Figure 3 Hypospadias with the bifid scrotum in the fetus with a deletion 13q31.1q34 (case number 2 in Table 1).
Additionally, we diagnosed mosaic monosomy of chromosome 13 with a marker chromosome (mos 46,XY,-13,+mar/46,XY). The origin of the marker chromosome has not been established in our case. Increased nuchal translucency and encephalocele were recognised in the first trimester. The combined test revealed a high risk of Down syndrome 1:48. In the second trimester, we diagnosed encephalocele, common arterial trunk, hypospadias with the bifid scrotum, abnormal face profile, and a broad nasal bridge (Figures 4 and 5). Chen et al presented the fetus with mosaic ring chromosome 13 with monosomy 13 (46XY,r(13)/45,XY,-13), the indication for amniocentesis was intrauterine growth restriction. The pregnancy was terminated, the fetus was delivered with facial dysmorphism of microcephaly, hypertelorism, a small mouth, low-set ears, mid-face hypoplasia, and a bulbous nose.12 A review of the literature shows that the symptoms of monosomy and partial monosomy of chromosome 13 are very similar. When comparing fetuses with 13q deletion (case 2a and 2b) with mosaic monosomy 13 (case 4), common phenotypic features were observed: abnormalities of the external genitalia - hypospadias with the bifid scrotum, abnormal face profile, and a broad nasal bridge.
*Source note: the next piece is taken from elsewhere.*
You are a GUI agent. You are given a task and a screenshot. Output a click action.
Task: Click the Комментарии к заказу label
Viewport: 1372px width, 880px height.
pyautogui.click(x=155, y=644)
Similar abnormalities reported by Kataoka et al presented a fetus with mosaic ring chromosome 13 with monosomy 13 (46,XX,r(13)(p11q33)/45,XX,-13) with slightly sloping forehead, hyponasal bridge, hypertelorism, ambiguous genitalia, low-set ear, neck edema, and webbing.5
Figure 4 Facial dysmorphia in the fetus with mosaic monosomy of chromosome 13 with a marker chromosome (case number 4 in Table 1).
Figure 5 Hypospadias with the bifid scrotum in the fetus with mosaic monosomy of chromosome 13 with a marker chromosome (case number 4 in Table 1).
We reported a case with mosaic trisomy 13 with no malformations in the first and in the second trimester. The only abnormalities in our case were tachycardia and low levels of PAPPA and BhCG in the maternal blood. The risk for Patau syndrome was increased. Amniocentesis was performed at the 15th week of pregnancy and the karyotype was mosaic mos 47,XX,+13/46,XX. Parents refused to follow up. Chen et al presented a case with mosaic trisomy 13 without malformations. The neonate was doing well and presented neither phenotypic abnormalities nor psychomotor disorders at two months.13 Individuals with mosaic trisomy 13 have been reported to present phenotypic variability from the normal phenotype to the abnormal phenotype of trisomy 13.13 Griffith et al showed no clear correlation between the percentage of trisomic cells and the level of intellectual function. The features of dysmorphia vary significantly from patient to patient, which makes the clinical diagnosis of trisomy 13 mosaicism difficult.14
Rare aberrations accounted for 24% of all chromosome 13 aberrations. Mosaic monosomy of chromosome 13 and microdeletion 13q are characterized by similar abnormalities of the external genitalia and facial dysmorphia. The 13q duplication phenotype is similar to the clinical features of chromosome 13 trisomy. Mosaic trisomy 13 can occur without any accompanying anatomical defects.
The present study was approved by the Ethics and Research Committee of the Medical University of Lodz, Poland with reference no: RNN/76/10/KE. The study was performed according to the Declaration of Helsinki on research involving human subjects. Written informed consent was signed by the participants authorizing to perform genetic tests and use of the data for research and education.
The authors report no conflicts of interest in this work.